Travelling with Insulin and Other Diabetes Equipment
- Carry plenty of insulin. To be on the safe side you should ideally take double the amount you think you will need. If you are travelling for a long time, however, you may need to get supplies while you are away.
- Remember you may need to change your usual daily dosage. The type of food you eat, the amount of exercise you take and the change in temperature can all affect your blood glucose levels.
- Before you travel, find out about the availability of insulin where you are going. Different countries often have different names and strengths and may not use insulin pens. Take with you the contact details of suppliers in the main cities of the countries you plan to visit.

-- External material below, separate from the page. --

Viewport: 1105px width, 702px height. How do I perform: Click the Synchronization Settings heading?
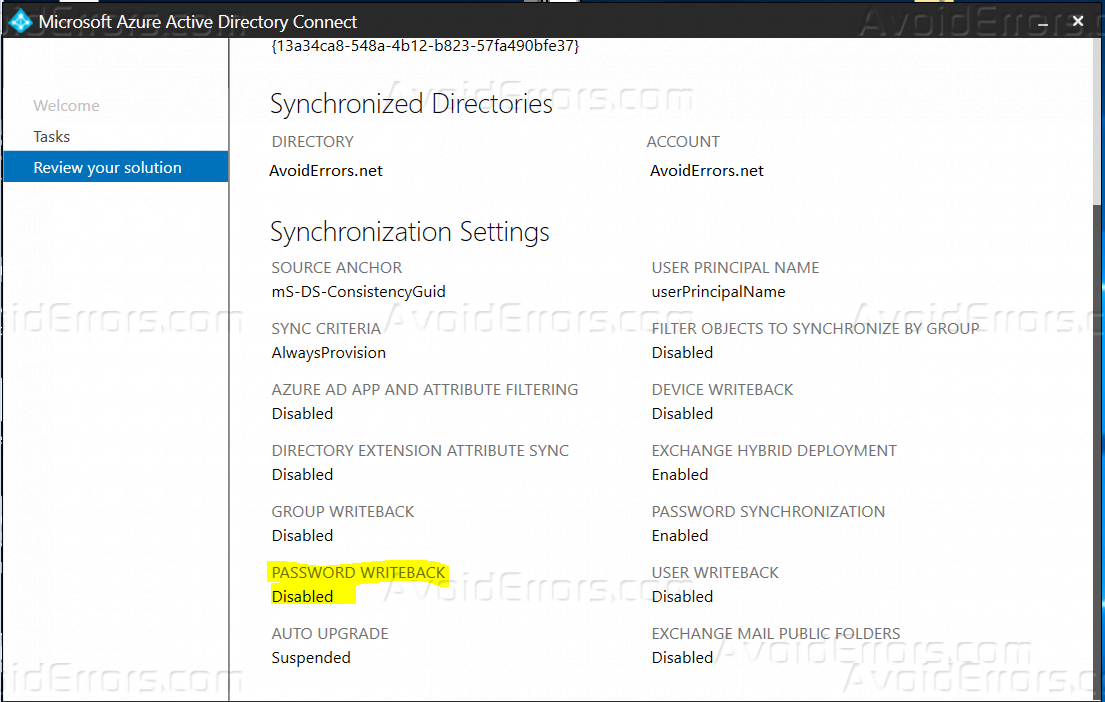[x=410, y=231]
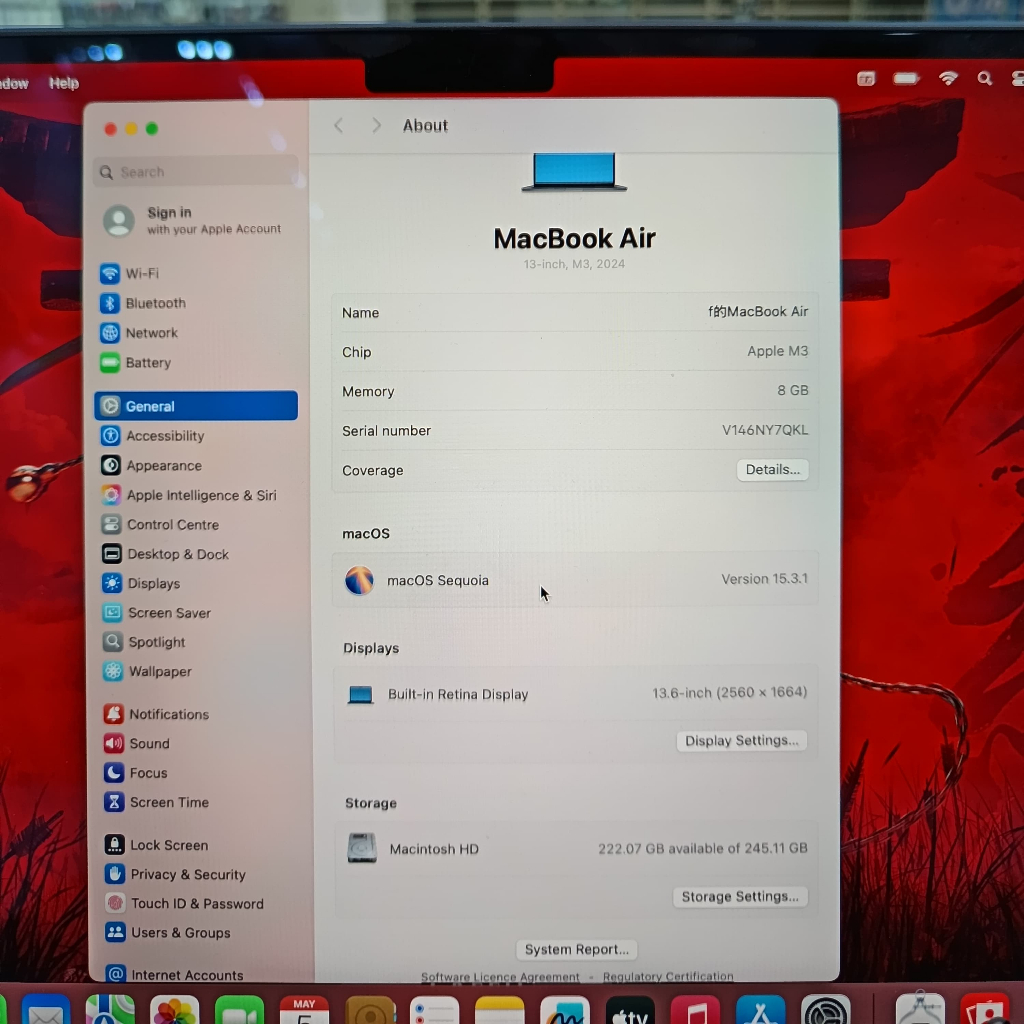Click the back arrow beside About
Viewport: 1024px width, 1024px height.
point(338,126)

- If your type of insulin is not available, a supplier can often arrange for insulin to be sent to a particular pharmacy or collection point.
- If you are not based anywhere with access to a fridge, you may need to get a new supply of insulin when you are away.
Most countries now use U-100 strength insulin, but you may come across U-40 and U-80 strengths. If you are unable to get U-100 insulin and need to use a different strength, you will also need the correct syringe for the insulin strength, otherwise you will take the wrong dose. For example, if you use a U-100 syringe with U-40/80 insulin you will take a much smaller dose, or if you use U-100 insulin with a U-40/80 syringe you will take a higher dose.
Temperature and light
Extremes of temperature and light may cause your insulin and blood glucose testing equipment to be less effective.
- Some research suggests that insulin can be kept at 25° C for up to 10 months, losing 5% effectiveness, and at 40° C for several weeks.
- However, many manufacturers will only guarantee the stability of insulin kept out of the fridge at 25° C for one month, and recommend it should not be used after this. If possible, you should always store insulin in a fridge in hot climates to prevent it losing its effectiveness. Never keep it beside a direct source of heat, e.g. a radiator or a fire.
- Insulin loses its effectiveness more quickly in bright light than in the dark. Do not expose it to direct sunlight.
Transport and storage
- If you are travelling by plane, remember that insulin should not be kept in luggage going into the hold, as temperatures often drop below freezing there and there may also be changes in air pressure. Always take it in your hand luggage.
- Carry insulin in a coolbag or coolbox, or in a polystyrene container. Pre-cooled wide-necked vacuum flasks are also useful.
- If you use a container with frozen plastic blocks, make sure the insulin is not directly beside them as it may freeze.
- If you are keeping insulin in a backpack, do not put it in the top pocket or near the outside of the backpack where it may get too warm.
- FRÍO is a company that specialises in cooling products, including travel wallets for carrying insulin. These are light and compact and do not need to be kept in a fridge as they are activated by cold water. For more information see https://friouk.com/
- If a fridge is not available for storage, keep your insulin in the coolest, darkest part of the room. If it gets too warm, cover it with a cold, wet cloth.
Check the appearance of your insulin before you use it. The following may suggest that it has gone ‘off’.
- Soluble (clear and quick-acting insulin) may look cloudy or thick.
- Suspension or cloudy insulin may have lumps or clumps that do not disperse when gently mixed.
- The bottle or vial may have a frosted appearance with particles sticking to the sides. It may also look brownish in colour.
Blood glucose monitoring equipment
- Take a spare battery with you.
- Find out in advance about the availability and local name of test strips in the main cities of the countries you plan to visit.
- If you are travelling for a while, it may be worth taking a spare meter with you.
Heat and humidity
- Glucose meters and test strips can be affected by extreme temperatures and humidity. Check the manual before you go. Meters generally perform best within a temperature range of 15–35° C.
- Some test strips will give a false high result in hot weather, and a false low in cold weather.
- When using a glucose meter in extreme temperatures it is recommended that you carry out a quality control check using glucose solution, in order to ensure that the meter is reading accurately. You can buy small vials of either high, medium or low solution. However, once opened, they expire within 3 months.
- Blood glucose can be measured in millimoles per litre (mmol/L) or milligrams per 100 millilitres (mg%). See the conversion table in Preparing to Travel.
- Check that the test strips will not expire while you are away.
- It may be useful to pack urine testing strips. You can dipstick your urine for glucose and (if you have type 1 diabetes) ketones. Some blood glucose meters also monitor ketones. You can discuss the best combination of equipment to take with your diabetes care team. For more information, see Sick Day Guidance for Type 1 Diabetes and Sick Day Guidance for Type 2 Diabetes.
Insulin cartridges, pens and pen needles
- As equipment varies from country to country, unless you are going to be away for a significant length of time you should take more than you will need to avoid running out and having to use unfamiliar products.
- In some countries, pens are not used. If you have never used syringes it may be worth learning how to do so before you go if you will be spending time in an area where pens will be unavailable and you run out.
- Before you travel, find out about the availability of pen needles in the correct length for you. In some areas only 12.7 mm needles are available. Needle length can make a difference to how quickly your insulin acts.